WORK TASK
From the line containing "The height and" through the last line below, copy every line exactly, leaving out the pictures.

DATA RECORDS
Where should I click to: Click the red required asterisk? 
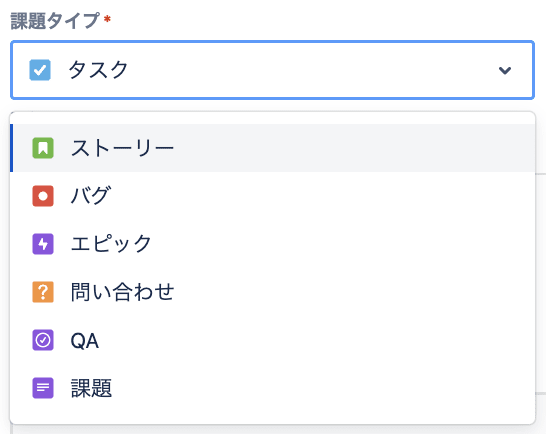107,18
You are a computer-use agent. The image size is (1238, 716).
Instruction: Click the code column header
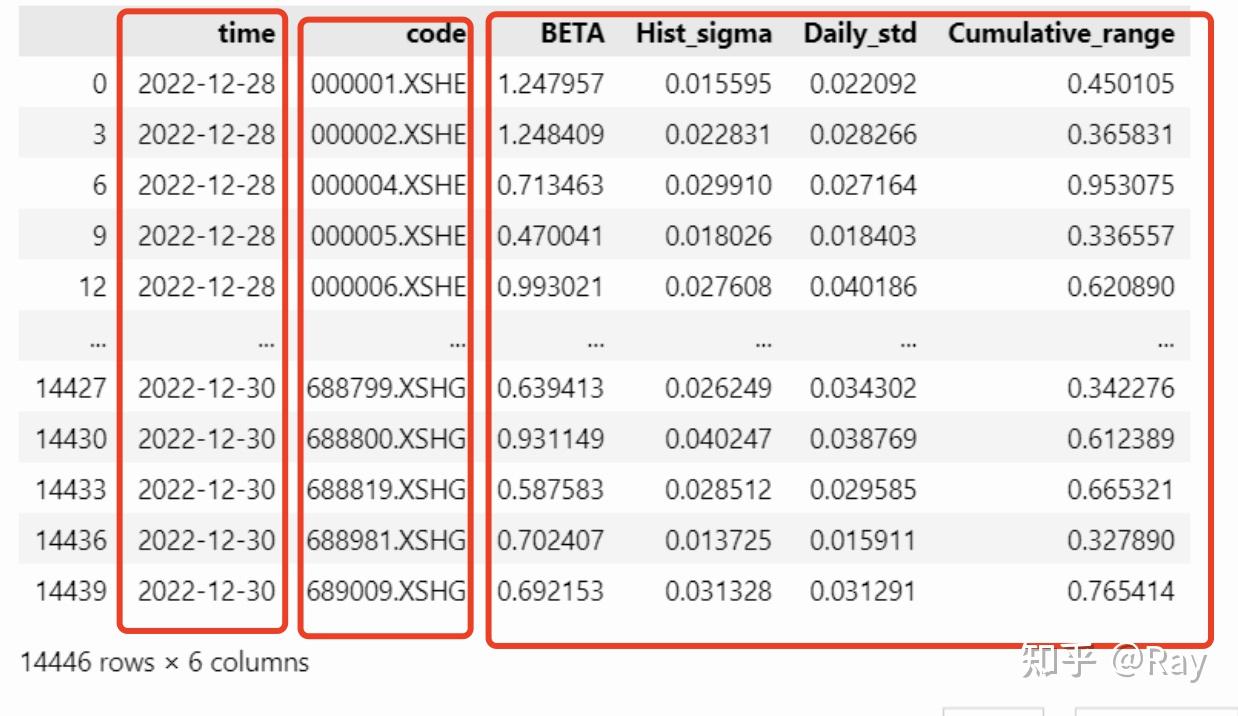(436, 33)
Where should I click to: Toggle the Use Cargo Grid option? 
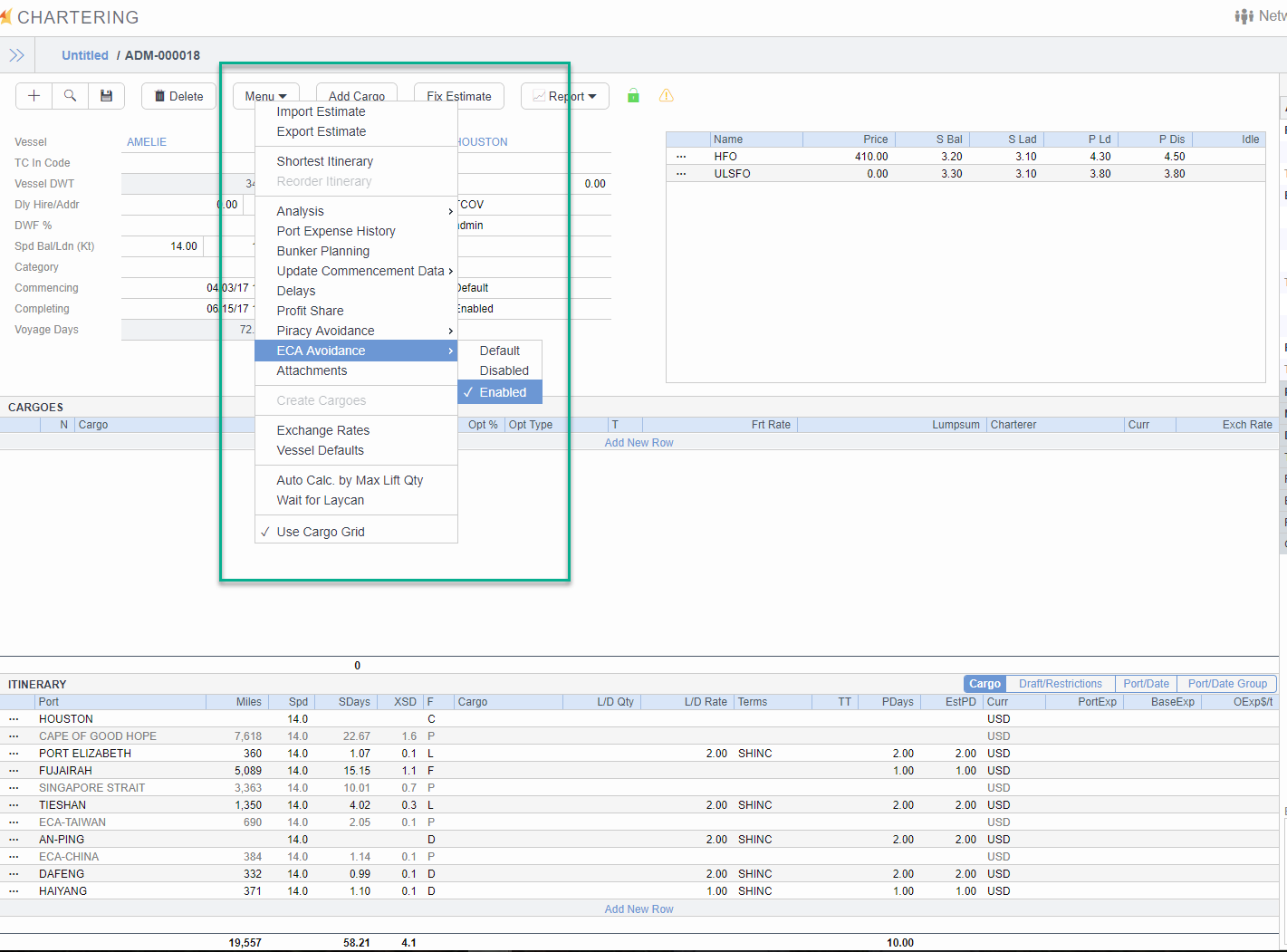coord(321,532)
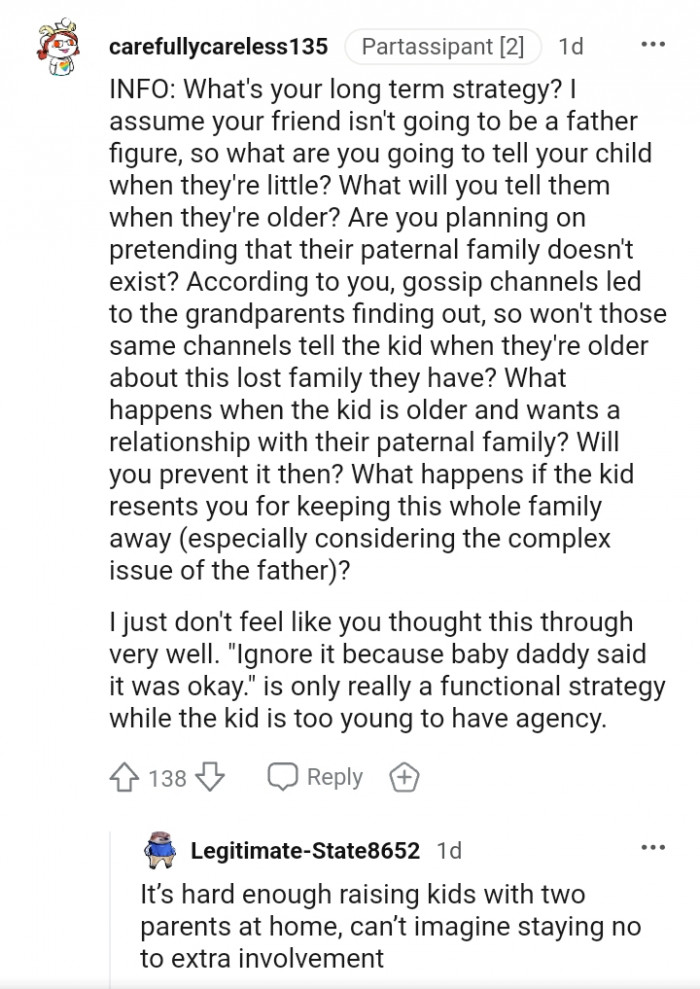Open the overflow menu on the top comment
Viewport: 700px width, 989px height.
point(653,44)

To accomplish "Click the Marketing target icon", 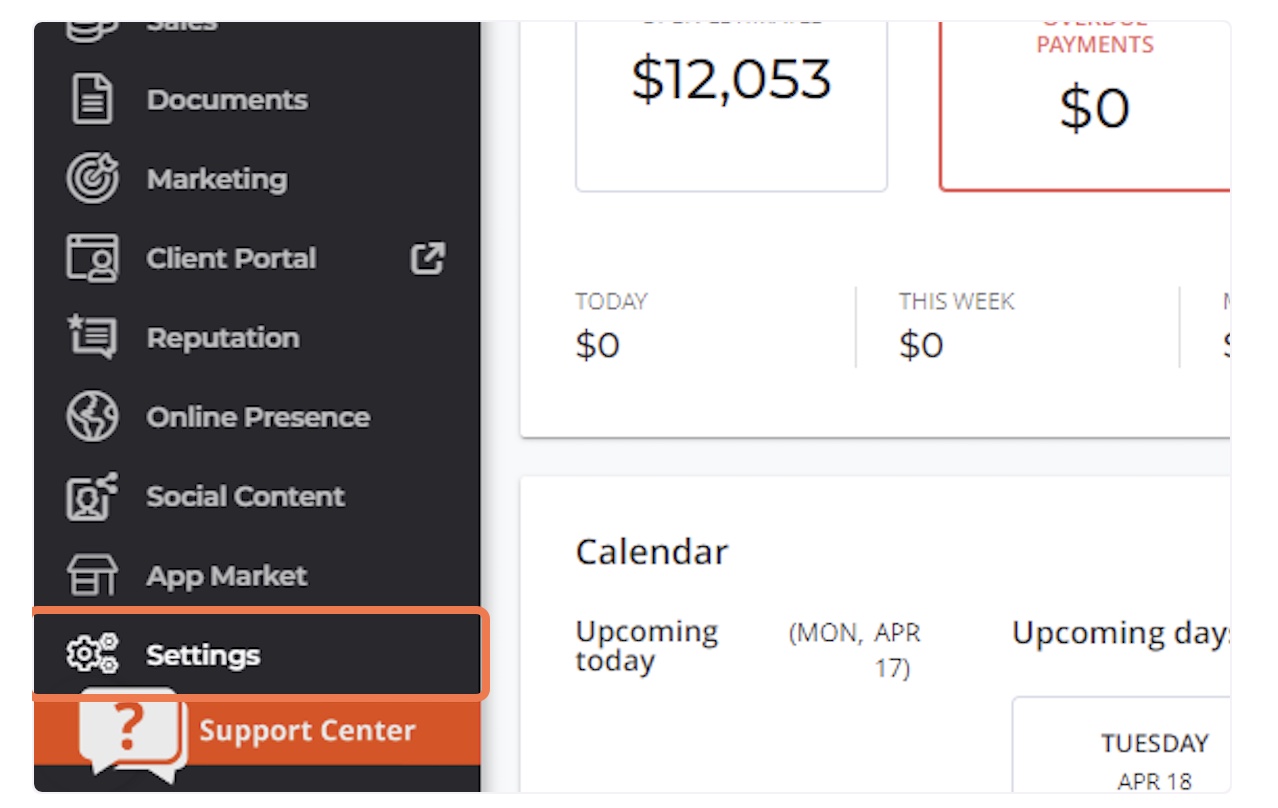I will point(92,179).
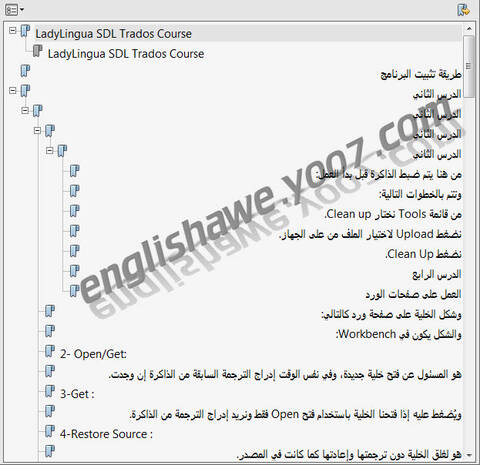This screenshot has height=465, width=480.
Task: Collapse the deepest الدرس الثاني node
Action: point(50,151)
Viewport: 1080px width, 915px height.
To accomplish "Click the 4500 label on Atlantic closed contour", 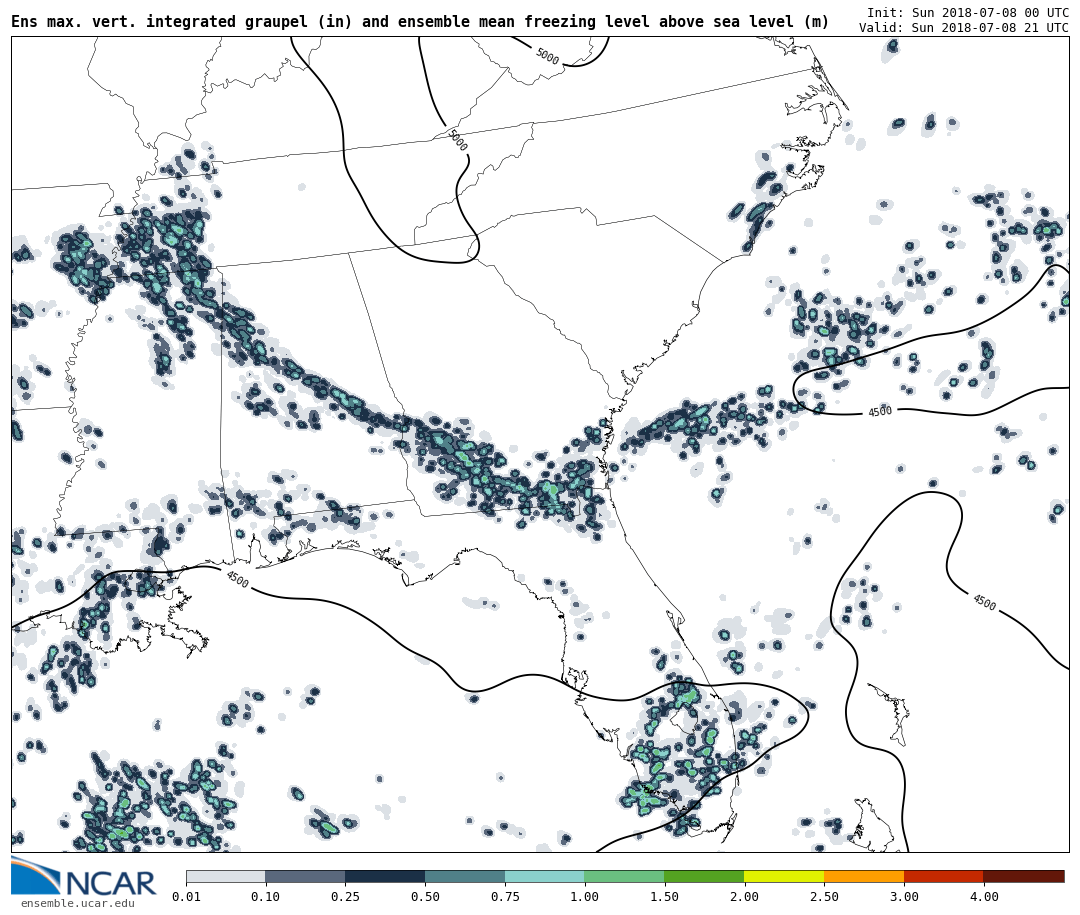I will click(x=880, y=412).
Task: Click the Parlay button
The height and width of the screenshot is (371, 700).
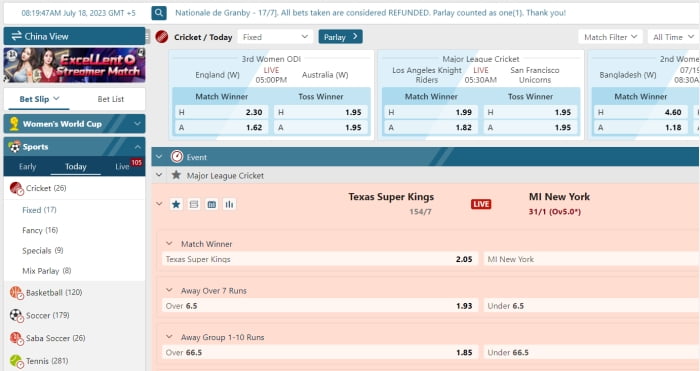Action: click(340, 37)
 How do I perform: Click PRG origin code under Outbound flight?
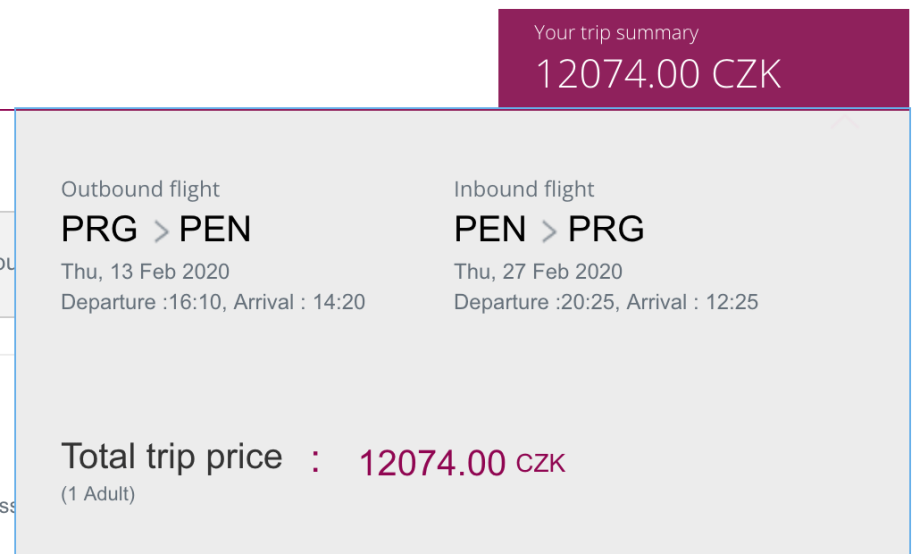pos(99,230)
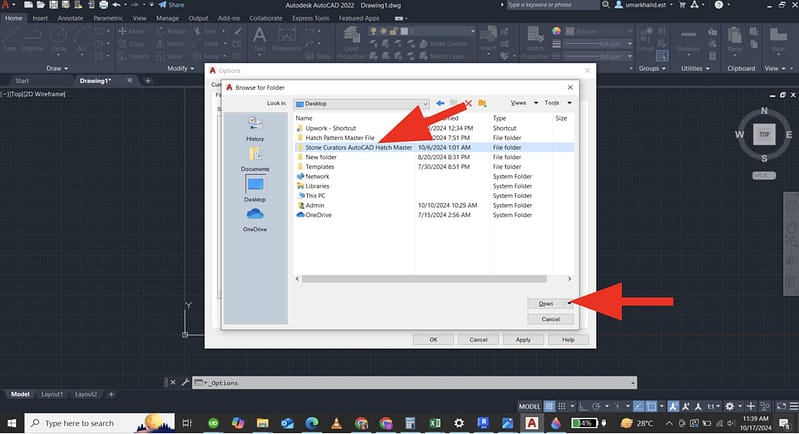Image resolution: width=799 pixels, height=434 pixels.
Task: Click the red Delete X icon
Action: [x=467, y=103]
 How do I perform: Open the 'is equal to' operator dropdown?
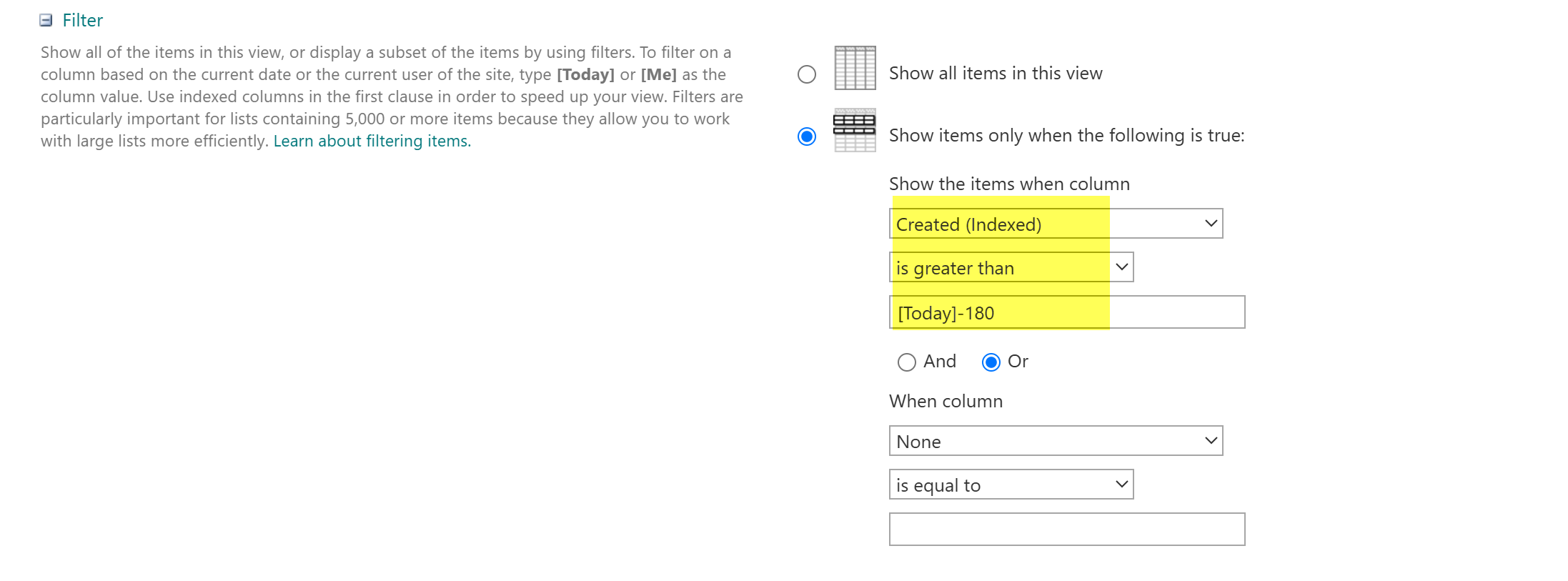click(1011, 485)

FINISHED TASK
The height and width of the screenshot is (371, 700).
Action: click(340, 37)
 How do I perform: Click PRG origin code under Outbound flight?
pos(99,230)
Image resolution: width=799 pixels, height=434 pixels.
Task: Click the red Delete X icon
Action: [x=467, y=103]
 How do I perform: Open the 'is equal to' operator dropdown?
click(1011, 485)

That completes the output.